[Selected excerpt]

* * * * * * * * *

CD Basket Mar Gijón, also known was Ascensores Tresa by sponsorship reasons, is a Spanish women's basketball team based in Gijón, Asturias that currently plays in Liga Femenina 2.

History 

Club Basket Mar Gijón was founded in 1997 to replace Unión Scotch Club, that was dissolved. The senior team started playing in the regional league until 2005, when it promoted to Primera Nacional (third tier).

First season (1997–98) played against Colegio Paula Frassinetti (Doroteas), Cosmos, Dados, El Pilar, Juventud Astur (Aucalsa Oviedo), King Rocky, Talleres Marín and Ventura Sport.

On 21 May 2017, Basket Mar promoted to Liga Femenina 2 by winning the promotion stage played in Barañain, Navarre.

However, despite avoiding relegation, the club finally was dissolved and its structure integrated in another local women's basketball team.

* * * * * * * * *

[Given data]

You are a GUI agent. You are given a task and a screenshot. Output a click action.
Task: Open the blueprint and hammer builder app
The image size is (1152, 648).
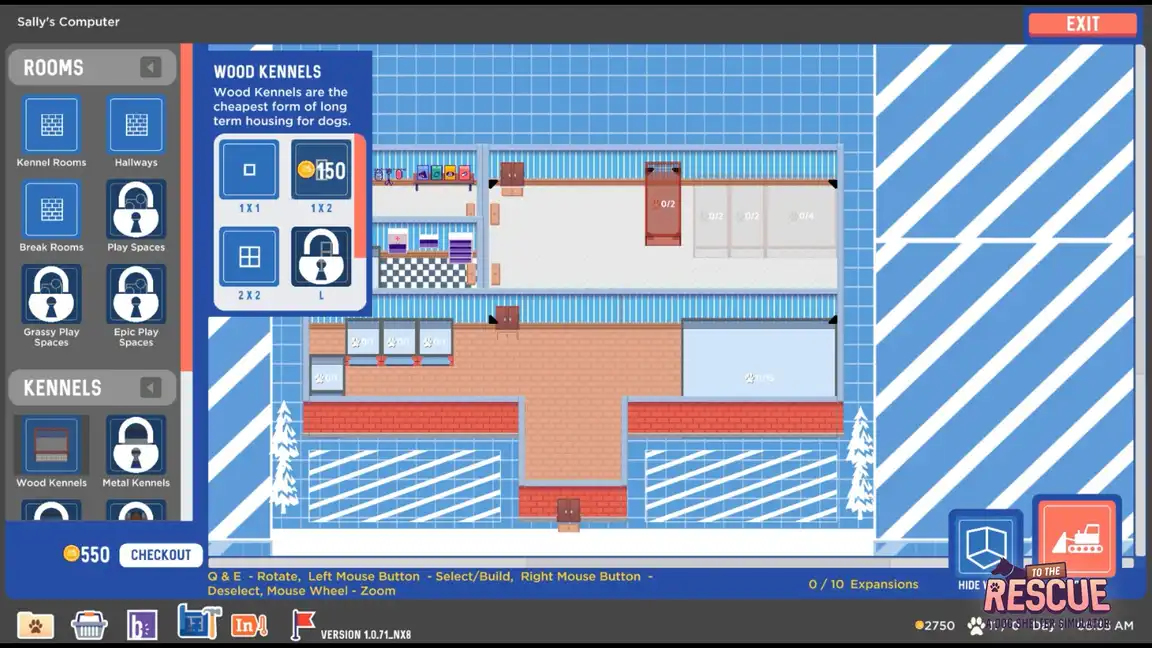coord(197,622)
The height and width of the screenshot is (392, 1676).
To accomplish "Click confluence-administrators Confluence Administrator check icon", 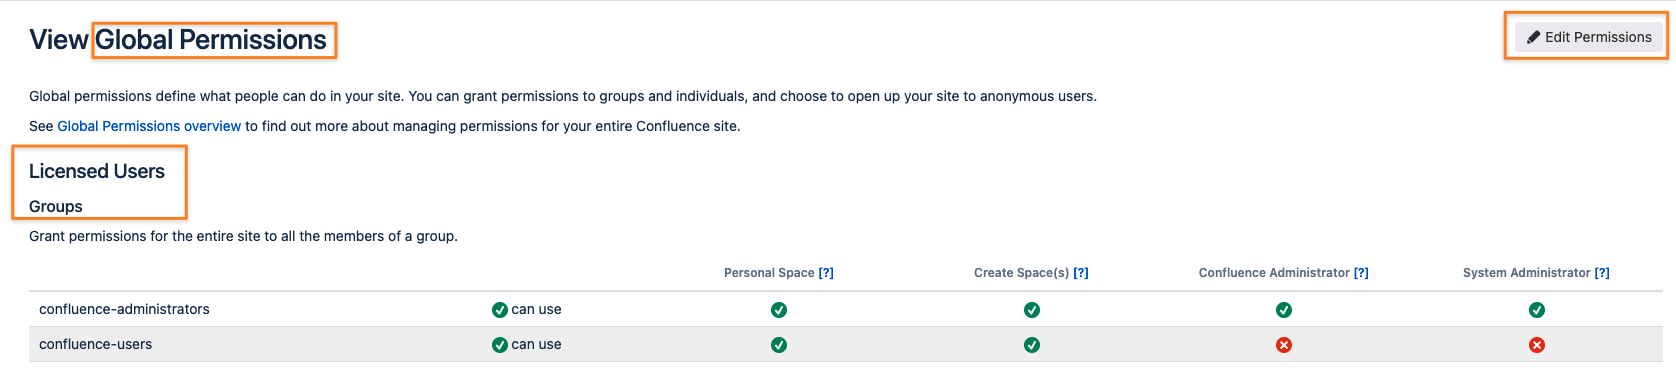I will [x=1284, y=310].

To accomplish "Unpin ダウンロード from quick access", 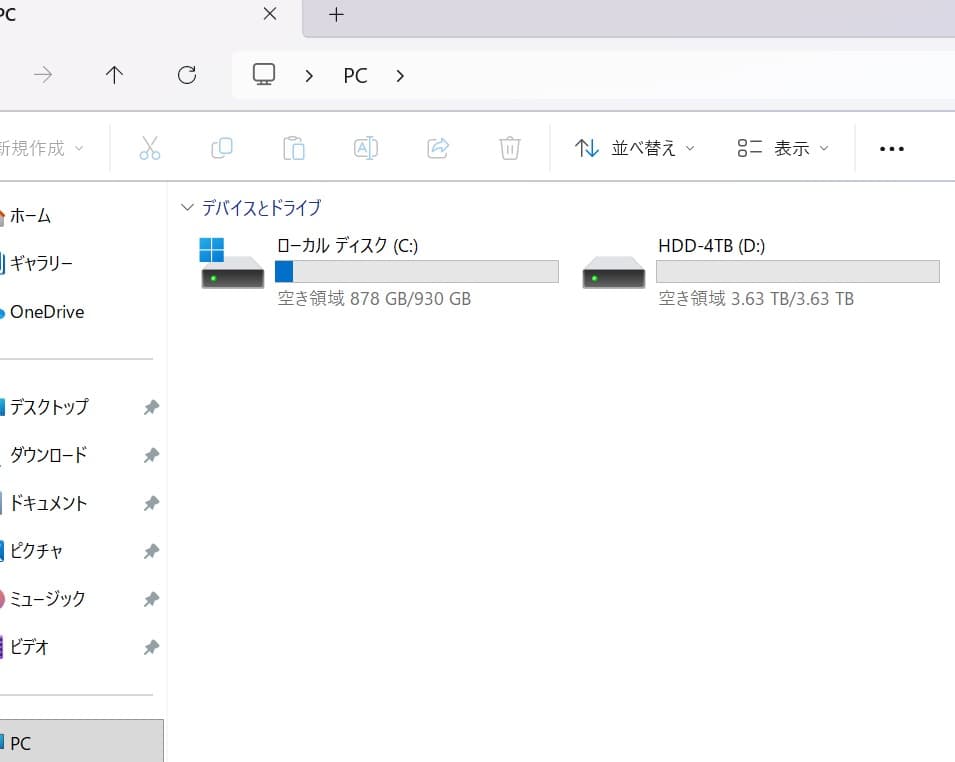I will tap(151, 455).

* * * * * * * * *

[Aim of the exercise] From the text on the Basket Mar Gijón club, copy word for word the passage starting with "First season (1997–98)" and going on through "women's basketball team.".

[Result of the task]
First season (1997–98) played against Colegio Paula Frassinetti (Doroteas), Cosmos, Dados, El Pilar, Juventud Astur (Aucalsa Oviedo), King Rocky, Talleres Marín and Ventura Sport.

On 21 May 2017, Basket Mar promoted to Liga Femenina 2 by winning the promotion stage played in Barañain, Navarre.

However, despite avoiding relegation, the club finally was dissolved and its structure integrated in another local women's basketball team.